『ぬりゑをたのしまふ’22』
宿題がどしどし返ってきております。
毎年え”ーっと驚かされるご主人様より。
今年もやられました。(笑)
皆様にお楽しみ頂けているようでなによりです。
(まだまだ間に合いますよ!!)
夏も終わりに近づくこの時期に思い出すことが2つ。
もしかして?と思い、確認してみたらやはり
”同じ日”だったことに今更ながら気付き、
若き日の至らなさを、
”そういうところなんだよ、君”と苦笑い。
海外暮らしから成長して帰る兄たちを迎えるたびに
『外国には何かがある』と憧れを抱くようになり、
コンパスも持てず不甲斐ない自分に鬱々としていた
20歳の頃。
何もない自分をいっそ素っ裸にしてみたくなり、
(狂を発するところあり)
留学ジャーナルを買って自分のことを誰も知らない
”どこか”で何が出来るだろう?
そんないい加減なことをマジメに考えておりました。
まずはオーストラリアかカナダに絞り、
どうせなら大都市ではないどこかへ、
となるのも僕の癖。
(ワネストに店を開くことに通じていますネ)
オーストラリアならパース、と決めかけたところ、
喋れないくせに生意気にも
”OZ訛りはイヤかも?”と、
カナダのページをめくる。
すると、
『マイナス40℃』『オーロラ』
というバナナで釘が打てそうで、
植村直己さんの冒険譚を愛読していた僕には
なんとも面白そう?な紹介文、
しかも何故か他と比べると
語学学校の授業料もムチャクチャ安い。
こんな条件から決めた町の名はエドモントン。
(テキトウ過ぎます)
はるかな北の大地、あるはずもないツテを、
なんの偶然か母の繋がりから嘘のようなご縁で
現地アルバータ大学教授の方とコンタクトが取れ、
しかもちょうど出発前に来日されるとのこと。
直前に東京のホテルでお引き合わせ頂くという
奇跡に恵まれました。
素っ裸で行くつもりでしたが、持ってるのかな??
(逆にスッカラカンな僕に愛想尽かさず優しく
相手してくれた紳士からは多くを学びました。
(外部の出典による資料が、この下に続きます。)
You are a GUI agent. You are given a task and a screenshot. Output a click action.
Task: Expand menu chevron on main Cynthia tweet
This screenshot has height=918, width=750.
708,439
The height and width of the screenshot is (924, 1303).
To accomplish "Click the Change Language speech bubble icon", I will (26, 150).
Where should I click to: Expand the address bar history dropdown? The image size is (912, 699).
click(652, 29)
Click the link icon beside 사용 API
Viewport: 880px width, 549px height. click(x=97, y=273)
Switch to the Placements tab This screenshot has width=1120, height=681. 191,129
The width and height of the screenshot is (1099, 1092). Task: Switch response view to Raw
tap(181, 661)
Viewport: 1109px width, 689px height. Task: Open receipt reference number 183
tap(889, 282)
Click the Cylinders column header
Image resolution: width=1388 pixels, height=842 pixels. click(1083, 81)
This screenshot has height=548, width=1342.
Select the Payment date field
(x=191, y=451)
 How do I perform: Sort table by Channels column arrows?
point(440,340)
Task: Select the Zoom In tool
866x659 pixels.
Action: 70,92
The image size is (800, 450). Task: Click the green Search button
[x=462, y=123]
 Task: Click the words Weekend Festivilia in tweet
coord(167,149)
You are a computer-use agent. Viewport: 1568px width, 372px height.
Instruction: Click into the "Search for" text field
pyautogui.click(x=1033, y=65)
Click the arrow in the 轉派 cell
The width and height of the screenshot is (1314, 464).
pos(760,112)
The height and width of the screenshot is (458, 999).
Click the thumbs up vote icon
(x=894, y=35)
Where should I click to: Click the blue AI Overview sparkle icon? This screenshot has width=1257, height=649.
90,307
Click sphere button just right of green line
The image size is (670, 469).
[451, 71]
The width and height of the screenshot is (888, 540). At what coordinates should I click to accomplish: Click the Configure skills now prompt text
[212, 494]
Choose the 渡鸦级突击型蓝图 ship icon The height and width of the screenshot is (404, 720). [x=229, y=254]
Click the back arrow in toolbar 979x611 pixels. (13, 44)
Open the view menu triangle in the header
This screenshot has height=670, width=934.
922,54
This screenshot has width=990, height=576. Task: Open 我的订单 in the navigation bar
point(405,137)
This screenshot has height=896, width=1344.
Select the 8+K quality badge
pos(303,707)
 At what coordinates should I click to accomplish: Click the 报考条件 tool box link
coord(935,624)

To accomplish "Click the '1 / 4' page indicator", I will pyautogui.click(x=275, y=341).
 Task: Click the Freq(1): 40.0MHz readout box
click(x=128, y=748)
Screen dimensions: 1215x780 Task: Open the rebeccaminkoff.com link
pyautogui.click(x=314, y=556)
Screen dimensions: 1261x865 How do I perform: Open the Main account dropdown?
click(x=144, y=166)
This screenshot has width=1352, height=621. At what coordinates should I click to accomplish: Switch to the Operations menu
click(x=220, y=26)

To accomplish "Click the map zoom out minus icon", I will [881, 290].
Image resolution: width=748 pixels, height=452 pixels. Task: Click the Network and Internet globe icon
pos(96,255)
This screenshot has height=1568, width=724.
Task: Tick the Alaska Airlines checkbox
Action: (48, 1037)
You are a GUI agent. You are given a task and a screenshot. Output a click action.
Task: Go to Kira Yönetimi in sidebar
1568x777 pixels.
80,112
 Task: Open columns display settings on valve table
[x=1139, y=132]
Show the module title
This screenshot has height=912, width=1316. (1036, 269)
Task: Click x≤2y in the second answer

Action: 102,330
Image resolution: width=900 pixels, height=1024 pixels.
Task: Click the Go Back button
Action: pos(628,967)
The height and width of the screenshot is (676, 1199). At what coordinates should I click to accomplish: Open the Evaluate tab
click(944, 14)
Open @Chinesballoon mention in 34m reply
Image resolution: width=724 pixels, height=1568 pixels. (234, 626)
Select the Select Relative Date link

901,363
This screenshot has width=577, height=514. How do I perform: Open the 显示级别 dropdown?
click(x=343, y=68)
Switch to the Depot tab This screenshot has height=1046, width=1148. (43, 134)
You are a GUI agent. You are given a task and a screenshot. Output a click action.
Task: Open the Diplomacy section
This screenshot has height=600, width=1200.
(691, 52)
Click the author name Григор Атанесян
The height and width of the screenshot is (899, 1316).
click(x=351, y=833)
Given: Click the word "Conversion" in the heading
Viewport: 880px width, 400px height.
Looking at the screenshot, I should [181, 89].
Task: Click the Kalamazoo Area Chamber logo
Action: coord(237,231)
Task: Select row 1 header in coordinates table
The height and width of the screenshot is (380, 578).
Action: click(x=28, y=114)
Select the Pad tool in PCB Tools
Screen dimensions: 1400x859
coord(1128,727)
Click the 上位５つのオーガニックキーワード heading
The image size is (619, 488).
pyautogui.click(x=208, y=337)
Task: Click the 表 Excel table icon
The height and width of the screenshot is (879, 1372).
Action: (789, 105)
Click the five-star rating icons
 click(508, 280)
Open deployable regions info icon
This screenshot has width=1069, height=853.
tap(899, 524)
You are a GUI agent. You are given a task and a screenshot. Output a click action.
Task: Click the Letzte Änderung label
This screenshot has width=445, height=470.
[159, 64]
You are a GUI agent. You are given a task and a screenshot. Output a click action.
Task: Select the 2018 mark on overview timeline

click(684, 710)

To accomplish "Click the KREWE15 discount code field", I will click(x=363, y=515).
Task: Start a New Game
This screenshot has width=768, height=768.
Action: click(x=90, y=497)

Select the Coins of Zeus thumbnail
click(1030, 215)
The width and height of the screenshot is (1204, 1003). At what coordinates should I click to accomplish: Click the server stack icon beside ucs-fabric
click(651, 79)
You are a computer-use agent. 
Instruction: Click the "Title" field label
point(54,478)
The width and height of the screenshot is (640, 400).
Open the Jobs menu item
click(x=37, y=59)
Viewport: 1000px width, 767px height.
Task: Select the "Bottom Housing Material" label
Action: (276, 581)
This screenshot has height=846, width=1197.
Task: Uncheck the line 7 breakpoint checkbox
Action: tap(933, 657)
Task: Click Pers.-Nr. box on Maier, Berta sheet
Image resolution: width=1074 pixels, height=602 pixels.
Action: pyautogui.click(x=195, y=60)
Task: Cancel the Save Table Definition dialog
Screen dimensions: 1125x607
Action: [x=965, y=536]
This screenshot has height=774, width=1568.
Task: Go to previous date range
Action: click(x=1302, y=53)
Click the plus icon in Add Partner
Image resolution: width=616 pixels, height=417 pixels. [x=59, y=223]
)
直行便もなく、もちろん飛行機は最安が条件で、
成田→ロス→ソルトレーク→エドモントンという
いきなり一人でトランジット数回のルート。
スーツケースにすべて詰め込んで…
成田の不安げな様子がコチラ。(笑)
兄も不安そう |
初の外国の地として降り立った、
ロスのコパトーンのような異国の香りに心躍るも
巨大空港で国内便に乗り換えるのがさっぱりわからず
いきなりのピンチもソルトレーク行きのビッグママに
子供のように扱われながらひたすら付いてゆき
(優しいビッグママが初めての英会話実技でした)
なんとか再度国際線となるトランジットもクリアし
20時間の長旅の末、エドモントン到着。
個人的にはなかなか印象深い旅立ちの日ですが、
約30年過ぎた今頃になって”もしや?”と思い
調べなおすとやはり8月22日。
その日は母の誕生日でした。
出発日を定めた時、それが母の誕生日であると
意識した覚えすらないし、
当日おめでとうも言った記憶なし。
いわんや感謝の言葉をや。
余裕もなく、自分のことしか考えてない息子を
見送る母は、今の自分とあまり変わらない年齢で、
その時、息子のことをどう思っていたのだろう?
ふと、考えました。
カナダ滞在数か月後、母から届いたエアメール。
拍子抜けするほどありきたりな文章ながら
自分でも理由がわからない涙が途中から溢れ出し
ほとんど嗚咽状態。初めての経験でしたが
しばしそのままにしておきたい気分でした。
遠く離れ、初めて知った”親”という存在の凄さ。
母も努めてなんてことのない文章にしたのだろうと、
今はなんとなくわかります。
そんなバトンを渡せたらと思いますが、はてさて。